_SOAL YANG DIBERIKAN A_
Tampilkan tanpa perubahan bagian teks tentang Kalijodo di bawah ini, mulai dari "Sudah sejak jaman" dan berakhir pada "dan transaksi esek-esek.".

_BLOK TEKS_

-*-*-

[caption caption="Kawasan Kalijodo akan dibuat Taman Kota (Foto-DKI)"][/caption]
Kalijodo hanya satu dari enam tempat prostitusi kaum marjinal di Jakarta. Dua lokasi sudah tergusur sebelumnya, Kawasan Pela-pela di Stasiun Tanjung Priok dan Kramat Tunggak. Selain tersisa Kalijodo di Penjaringan, masih ada juga Kota Intan, Gunungantang di pinggir rel antara Jatinegara-Manggarai dan Bongkaran Tanahabang di pinggir Kali Banjir Kanal Barat dan rel KA. Dari empat tempat prositusi kelas bawah yang masih hiruk-pikuk ini, tiga di antaranya di pinggir rel KA. Hanya Kalijodo yang jauh dari rel kereta api.
Sudah sejak jaman dahulu kala hiburan malam ini tumbuh. Mereka umumnya menempati tanah kosong di pinggir rel. Tanah kosong milik Pemda dan kawasan yang sebelumnya sepi dari aktivitas warga menjadi ramai setiap malam. Bermula dari satu-dua orang coba-coba membangun gubug-gubug, lama-lama rumah permanen. Namun, lebih banyak yang menggunakan terpal, sekedar tenda untuk berjualan minuman, makanan ringan, dan transaksi esek-esek.

-*-*-

_Item Tersimpan_
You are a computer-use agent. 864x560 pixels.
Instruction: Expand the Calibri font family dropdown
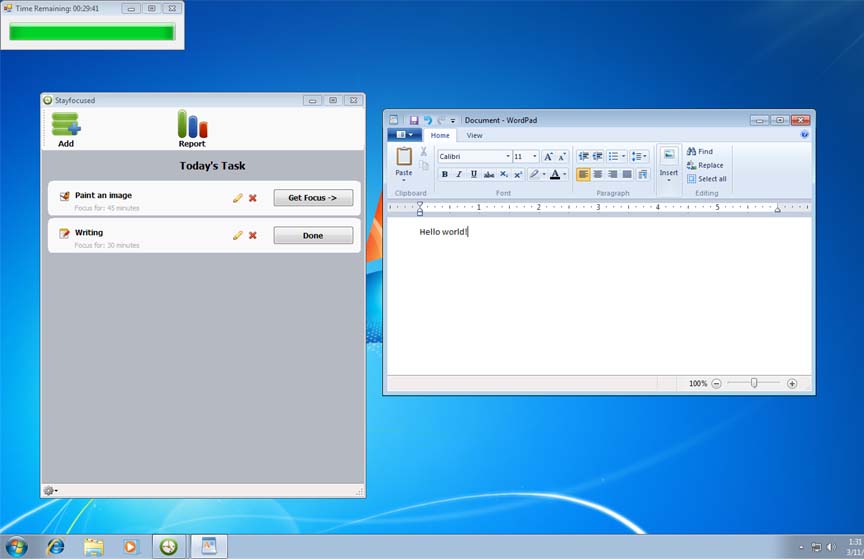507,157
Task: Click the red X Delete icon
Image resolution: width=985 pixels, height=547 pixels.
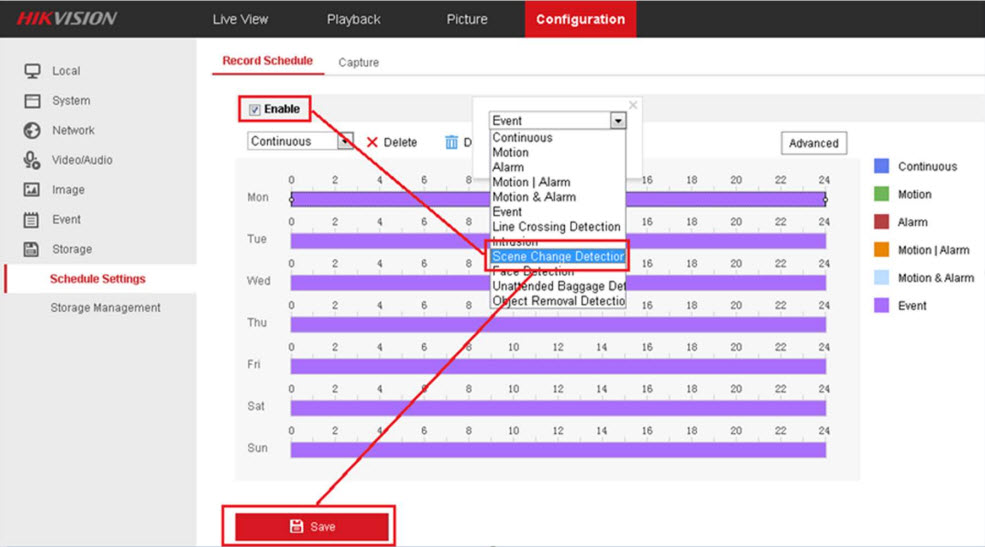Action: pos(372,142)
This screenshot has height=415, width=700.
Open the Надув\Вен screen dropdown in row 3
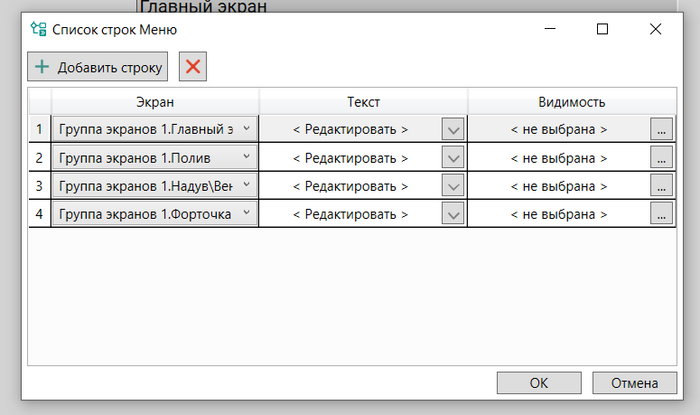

-*-*-

_SOAL YANG DIBERIKAN B_
Tolong sajikan seluruh baris dari daftar item tersimpan di atas sebagai daftar bernomor tanpa baris kosong. Jangan sertakan gambarnya dalam jawaban.

_PENYELESAIAN LENGKAP A_
Sudah sejak jaman dahulu kala hiburan malam ini tumbuh. Mereka umumnya menempati tanah kosong di pinggir rel. Tanah kosong milik Pemda dan kawasan yang sebelumnya sepi dari aktivitas warga menjadi ramai setiap malam. Bermula dari satu-dua orang coba-coba membangun gubug-gubug, lama-lama rumah permanen. Namun, lebih banyak yang menggunakan terpal, sekedar tenda untuk berjualan minuman, makanan ringan, dan transaksi esek-esek.

_PENYELESAIAN LENGKAP B_
1. You are a computer-use agent. 864x560 pixels.
2. Instruction: Expand the Calibri font family dropdown
3. 507,157
4. Task: Click the red X Delete icon
5. Image resolution: width=985 pixels, height=547 pixels.
6. Action: pos(372,142)
7. This screenshot has height=415, width=700.
8. Open the Надув\Вен screen dropdown in row 3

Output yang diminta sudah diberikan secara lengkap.